Suriye’de de aynı süreç işledi. Önce piyasaya DAEŞ/İŞİD terör örgütü sürüldü. Onlarla savaş için de vekillerini belirledi. Bu vekilin adı, Kürtler katlediliyor bahanesi ile iç savaşın başlarında Suriye’ye getirdiği terör örgütü PKK idi. Ancak PKK uluslararası camia tarafından terör örgütü olarak kabul ediliyordu. Algı mühendisliği hemen devreye girdi ve Suriye’deki PKK oluşumuna YPG adı verildi. Böylece terör örgütü kendi mekanizmalarınca aklanarak Suriye Kürtlerinin özgürlük savaşçılarına (!) dönüştürüldü.

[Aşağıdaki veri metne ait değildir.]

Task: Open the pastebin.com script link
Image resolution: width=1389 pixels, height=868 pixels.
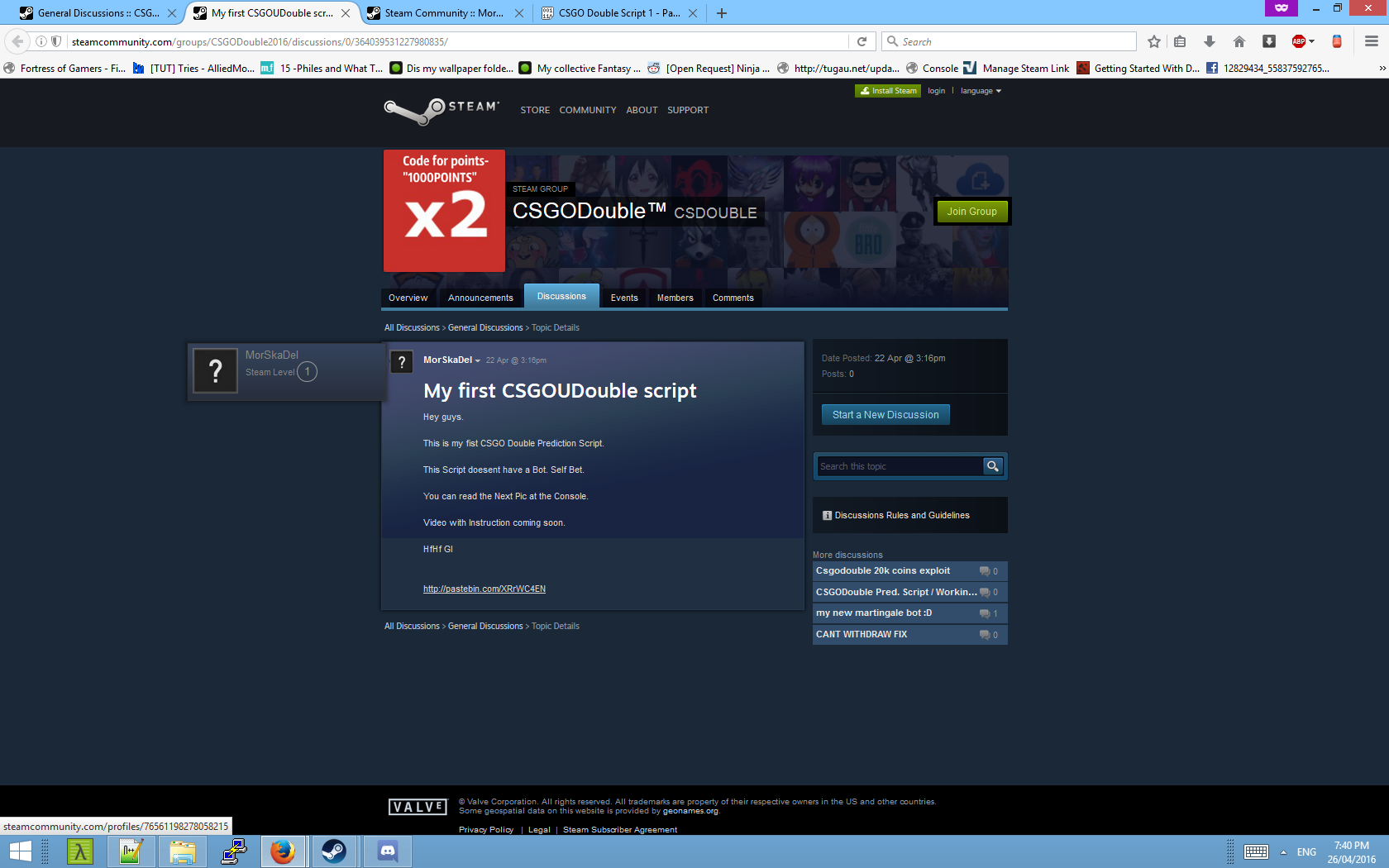Action: tap(484, 589)
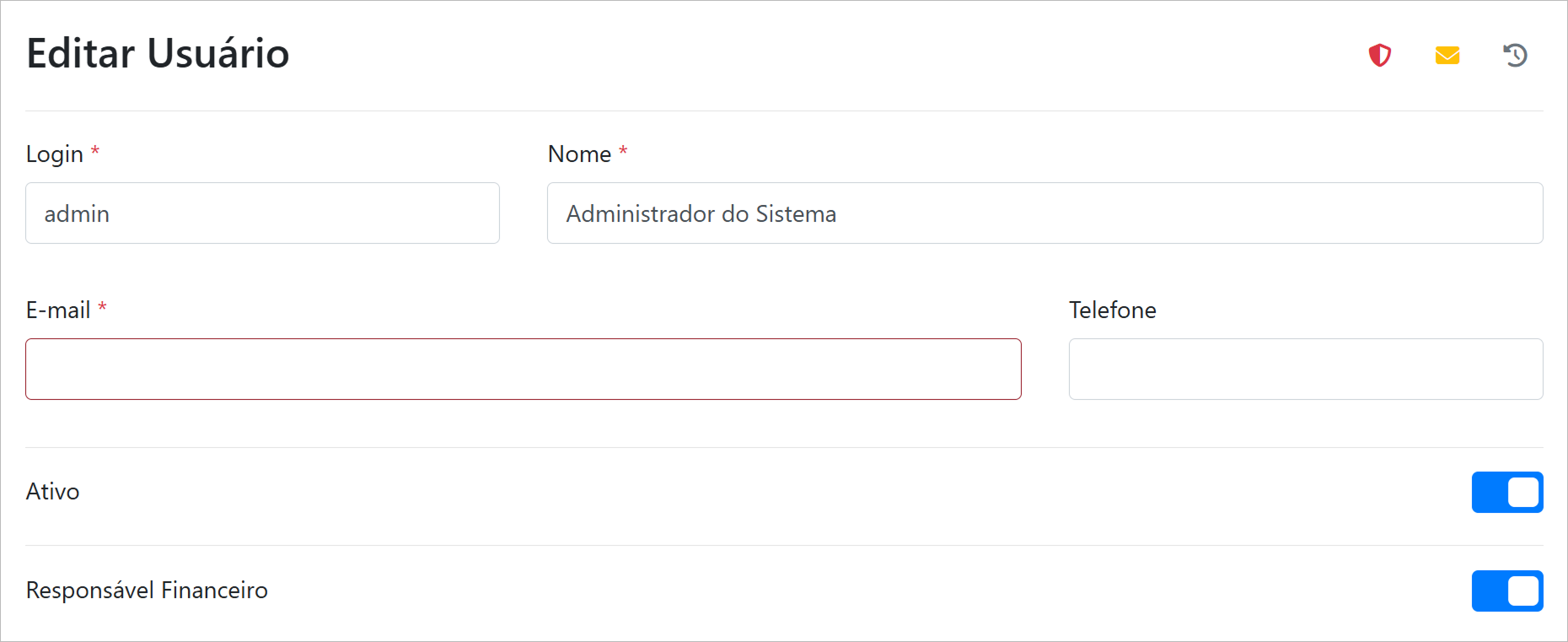
Task: Click the Login field containing admin
Action: click(262, 213)
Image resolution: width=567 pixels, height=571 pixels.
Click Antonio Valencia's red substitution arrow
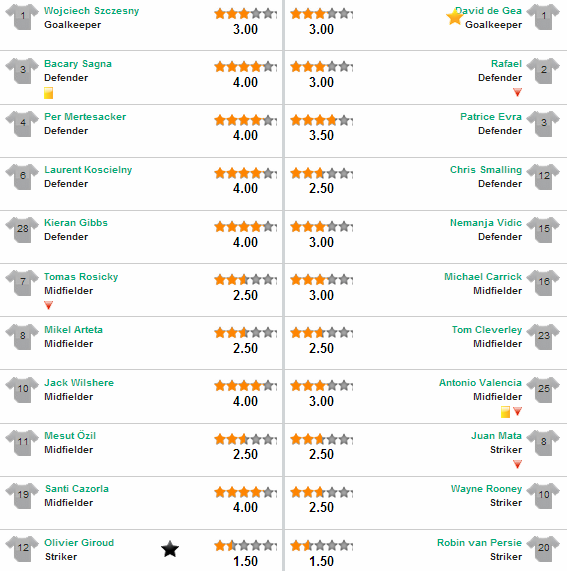(517, 411)
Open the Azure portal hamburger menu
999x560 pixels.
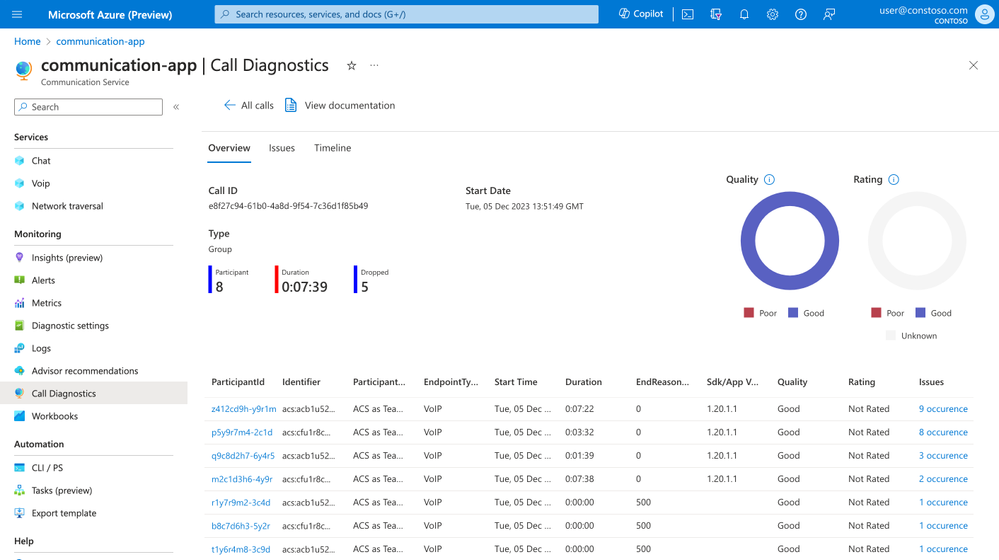17,14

Türkiye’nin tüm uluslararası platformlardaki karşı duruşu ve YPG’nin PKK’dan ibaret olduğu tezini yüksek sesle dillendirmesi ile YPG’nin yanına bazı muhalifler de eklenerek SDG (Suriye Demokratik Güçleri) kurgulandı.

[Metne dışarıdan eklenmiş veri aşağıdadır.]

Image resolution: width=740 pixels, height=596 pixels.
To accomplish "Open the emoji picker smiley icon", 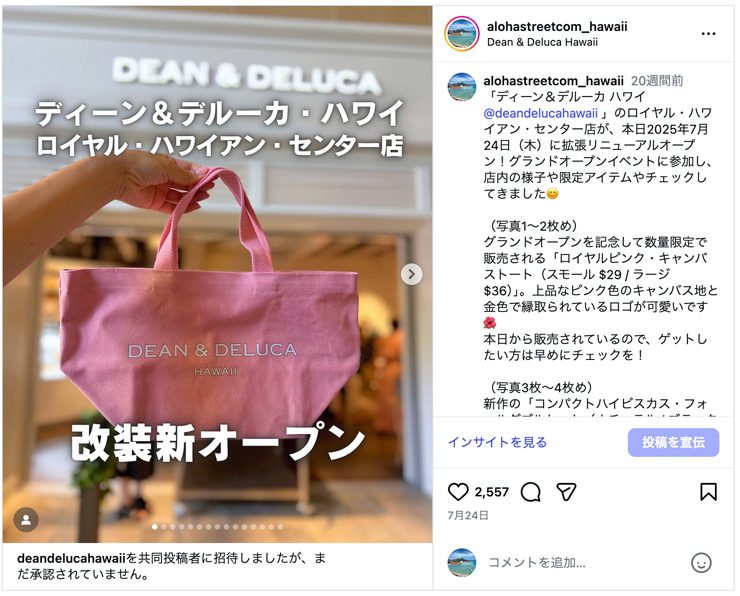I will pos(701,562).
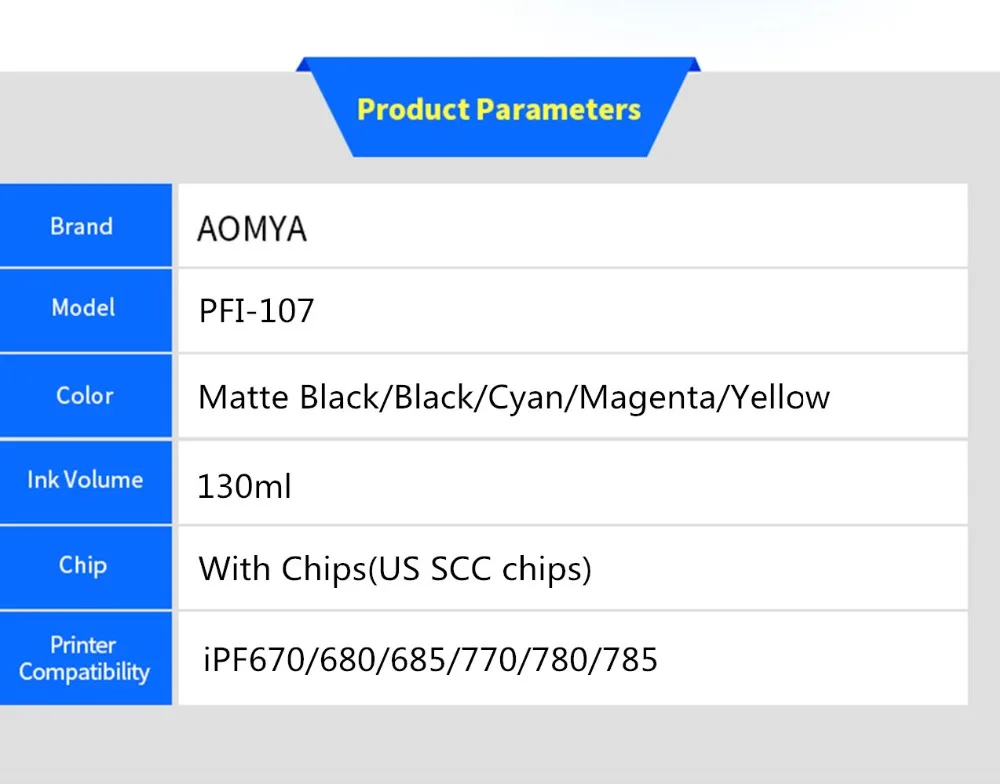Click the Ink Volume label cell

(x=85, y=480)
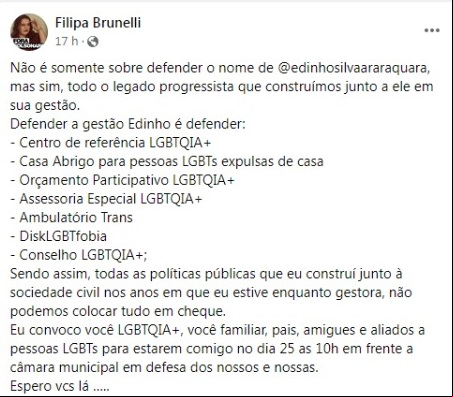Click the text 'podemos colocar tudo em cheque.'
Image resolution: width=453 pixels, height=397 pixels.
click(x=118, y=311)
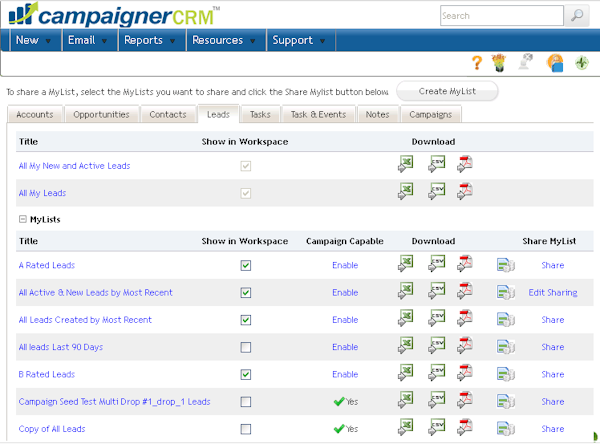The width and height of the screenshot is (600, 444).
Task: Enable Show in Workspace for Copy of All Leads
Action: (x=245, y=429)
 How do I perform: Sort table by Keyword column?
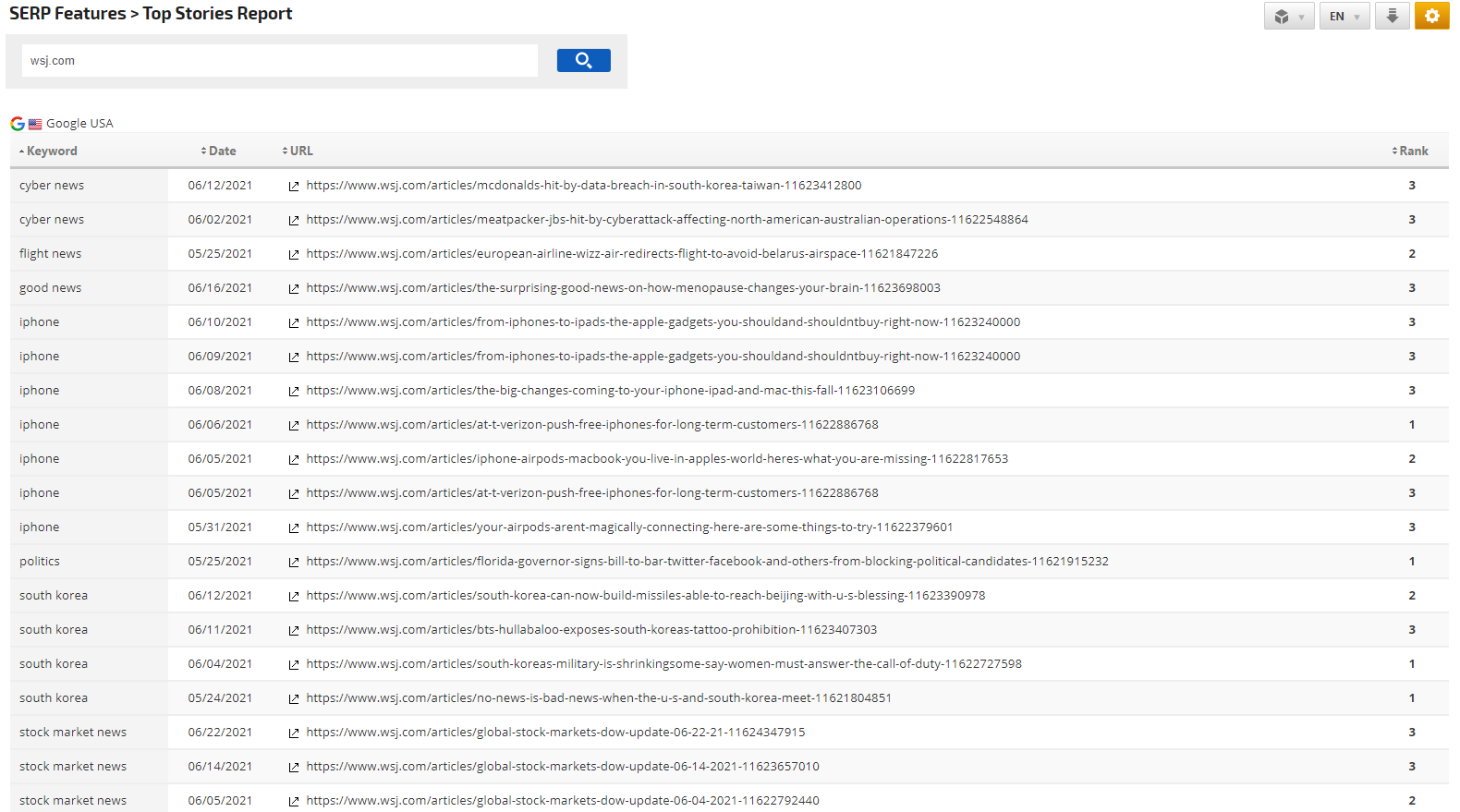51,151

Ancak Türkiye, ana omurgasını YPG’nin oluşturduğu SDG’yi de “terör örgütü” olarak tanımlamakta. Tüm bu duruşa rağmen, ABD, SDG’yi hava desteği, silah yardımı, lojistik ve istihbarat desteğiyle güçlendirdi. Bunun sonucu olarak da Suriye’de geniş bir alan SDG kontrolüne geçmiştir. Elbette bu alan her yerde olduğu gibi enerji ve su kaynaklarının olduğu alandı.
ABD askerleri, Suriye’nin kuzeydoğusunda farklı dönemlerde SDG unsurlarıyla ortak tatbikatlar gerçekleştiriyor. Bu tatbikatlardan sonuncusu ise tam da Türkiye’nin Tişrin Barajı etrafına başlattığı askeri harekat sırasında devreye sokuldu. Tatbikat bahanesiyle hava savunma sistemleri de aktif hale getirildi. Kime karşı? Elbette Türk hava unsurlarına karşı.

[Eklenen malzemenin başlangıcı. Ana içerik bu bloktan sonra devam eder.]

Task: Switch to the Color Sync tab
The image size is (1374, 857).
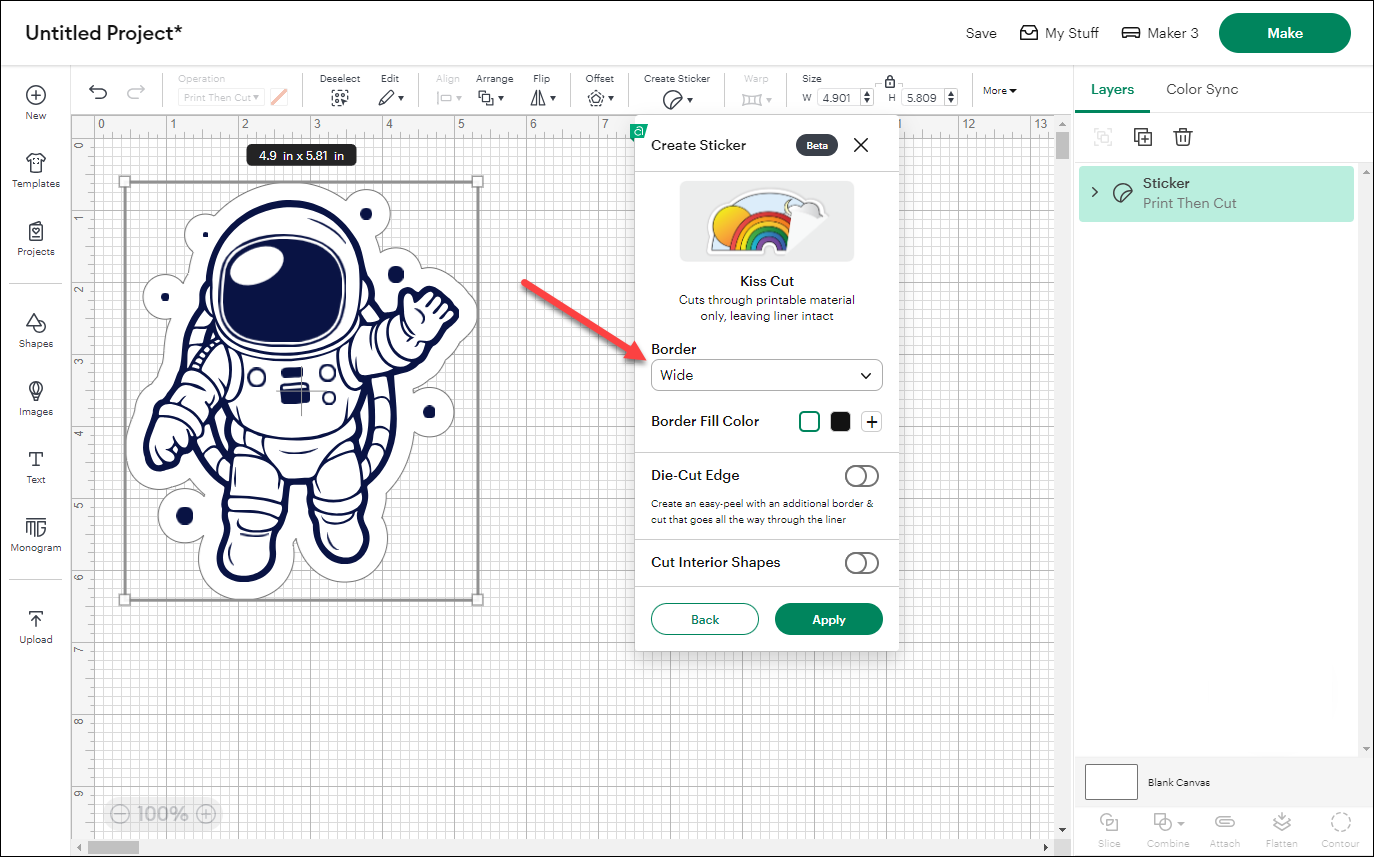Action: point(1202,89)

2. Türkiye Destekli Suriye Milli Ordusu (SMO)
Suriye Milli Ordusu (SMO), Türkiye’nin desteklediği muhalif grupların çatı örgütlenmesi ve bu grubun ana omurgasını da Türkmenler oluşturuyor. SMO, Suriye’de Esad rejimine ve YPG/SDG gibi Ankara’nın terör örgütü olarak tanımladığı güçlere karşı savaştı / savaşıyor.
Türkiye, kendi sınır güvenliğini sağlamak ve “terör koridoru” olarak nitelediği bölgeyi engellemek için Suriye’nin kuzeyinde çeşitli askeri operasyonlar (Fırat Kalkanı, Zeytin Dalı, Barış Pınarı vb.) düzenledi, bu operasyonlar sırasında SMO ile iş birliği yaptı.
Türkiye, Suriye’nin kuzeyinde oluşturduğu güvenli bölgelerde SMO unsurlarına lojistik, silah ve eğitim desteği sağlarken, İdlip’te de HTŞ unurlarını eğitti, stratejik ilişkiler geliştirdi. Bu kapsamda, SMO güçleri Türkiye’nin askeri kamplarında eğitildi, çeşitli hafif ve orta sınıf silahlar ile donatıldı.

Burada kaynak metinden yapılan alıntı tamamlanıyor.